Data:
# # # #
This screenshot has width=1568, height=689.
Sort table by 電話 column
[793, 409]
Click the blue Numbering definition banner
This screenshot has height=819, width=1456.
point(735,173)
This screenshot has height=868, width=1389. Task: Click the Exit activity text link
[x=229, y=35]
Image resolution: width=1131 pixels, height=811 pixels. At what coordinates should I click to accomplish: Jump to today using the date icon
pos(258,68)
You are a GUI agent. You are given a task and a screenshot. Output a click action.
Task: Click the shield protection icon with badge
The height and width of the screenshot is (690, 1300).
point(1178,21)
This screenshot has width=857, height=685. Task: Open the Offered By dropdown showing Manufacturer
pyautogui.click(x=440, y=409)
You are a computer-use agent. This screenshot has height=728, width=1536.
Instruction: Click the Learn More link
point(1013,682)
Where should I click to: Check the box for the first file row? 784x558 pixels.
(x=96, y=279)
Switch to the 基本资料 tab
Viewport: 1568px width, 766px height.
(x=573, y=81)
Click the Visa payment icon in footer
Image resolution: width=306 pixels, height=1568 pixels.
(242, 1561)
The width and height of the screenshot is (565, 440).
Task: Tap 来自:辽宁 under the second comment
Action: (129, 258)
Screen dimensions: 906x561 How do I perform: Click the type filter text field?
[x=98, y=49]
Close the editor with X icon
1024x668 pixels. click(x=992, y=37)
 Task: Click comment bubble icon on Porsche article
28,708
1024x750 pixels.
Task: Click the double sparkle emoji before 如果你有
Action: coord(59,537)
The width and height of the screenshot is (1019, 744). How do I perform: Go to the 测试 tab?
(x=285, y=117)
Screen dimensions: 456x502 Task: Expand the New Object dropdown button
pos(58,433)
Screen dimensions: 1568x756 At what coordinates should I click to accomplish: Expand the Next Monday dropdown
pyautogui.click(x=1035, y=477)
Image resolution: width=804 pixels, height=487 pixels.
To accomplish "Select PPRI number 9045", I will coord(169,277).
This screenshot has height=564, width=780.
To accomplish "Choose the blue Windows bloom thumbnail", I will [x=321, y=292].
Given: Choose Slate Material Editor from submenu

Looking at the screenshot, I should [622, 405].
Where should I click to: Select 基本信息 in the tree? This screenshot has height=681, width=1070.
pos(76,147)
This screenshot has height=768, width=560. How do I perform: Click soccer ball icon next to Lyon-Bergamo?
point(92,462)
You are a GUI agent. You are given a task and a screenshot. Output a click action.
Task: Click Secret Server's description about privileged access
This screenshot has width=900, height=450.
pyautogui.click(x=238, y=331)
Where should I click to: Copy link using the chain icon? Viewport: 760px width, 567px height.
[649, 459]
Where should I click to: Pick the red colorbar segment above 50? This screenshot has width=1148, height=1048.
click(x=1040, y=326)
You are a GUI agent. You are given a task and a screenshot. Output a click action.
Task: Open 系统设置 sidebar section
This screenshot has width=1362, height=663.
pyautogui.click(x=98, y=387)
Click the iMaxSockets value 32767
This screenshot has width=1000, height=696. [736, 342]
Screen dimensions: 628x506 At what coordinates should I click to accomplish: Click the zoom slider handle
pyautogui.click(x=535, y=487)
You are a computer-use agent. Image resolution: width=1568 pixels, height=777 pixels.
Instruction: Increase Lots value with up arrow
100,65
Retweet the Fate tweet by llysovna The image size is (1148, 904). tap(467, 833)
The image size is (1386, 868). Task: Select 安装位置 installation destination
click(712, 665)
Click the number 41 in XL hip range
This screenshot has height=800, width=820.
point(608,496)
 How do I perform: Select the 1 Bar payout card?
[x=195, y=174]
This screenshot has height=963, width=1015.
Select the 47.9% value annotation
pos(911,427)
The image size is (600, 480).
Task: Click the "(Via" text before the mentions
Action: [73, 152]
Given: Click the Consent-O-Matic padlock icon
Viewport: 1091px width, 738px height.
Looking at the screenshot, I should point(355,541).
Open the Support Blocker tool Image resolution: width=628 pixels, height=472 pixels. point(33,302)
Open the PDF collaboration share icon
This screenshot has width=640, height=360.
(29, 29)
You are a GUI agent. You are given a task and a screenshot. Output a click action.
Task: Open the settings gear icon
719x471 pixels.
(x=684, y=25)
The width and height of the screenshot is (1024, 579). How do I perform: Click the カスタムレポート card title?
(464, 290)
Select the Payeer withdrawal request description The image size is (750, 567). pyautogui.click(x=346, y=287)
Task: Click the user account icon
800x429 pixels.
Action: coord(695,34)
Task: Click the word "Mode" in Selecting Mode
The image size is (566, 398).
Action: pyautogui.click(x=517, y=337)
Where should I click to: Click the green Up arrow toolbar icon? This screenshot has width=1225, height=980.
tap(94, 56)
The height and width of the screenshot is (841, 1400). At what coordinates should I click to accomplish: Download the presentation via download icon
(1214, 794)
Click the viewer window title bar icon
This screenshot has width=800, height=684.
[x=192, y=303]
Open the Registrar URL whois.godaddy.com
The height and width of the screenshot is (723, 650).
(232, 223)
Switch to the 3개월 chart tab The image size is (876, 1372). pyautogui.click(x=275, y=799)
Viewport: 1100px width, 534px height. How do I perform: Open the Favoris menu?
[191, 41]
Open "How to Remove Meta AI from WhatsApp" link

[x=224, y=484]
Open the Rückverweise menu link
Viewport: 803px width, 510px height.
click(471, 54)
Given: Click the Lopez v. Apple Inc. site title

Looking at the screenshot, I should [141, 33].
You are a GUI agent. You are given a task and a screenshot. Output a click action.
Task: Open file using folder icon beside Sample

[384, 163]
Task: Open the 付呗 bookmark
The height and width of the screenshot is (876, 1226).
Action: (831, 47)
# # # #
Task to complete:
An exact copy is needed of the closing lines of the entries above, counting from the one that contains "Task: Open the 付呗 bookmark" and including it and the last.

Result of the task:
Task: Open the 付呗 bookmark
The height and width of the screenshot is (876, 1226).
Action: (831, 47)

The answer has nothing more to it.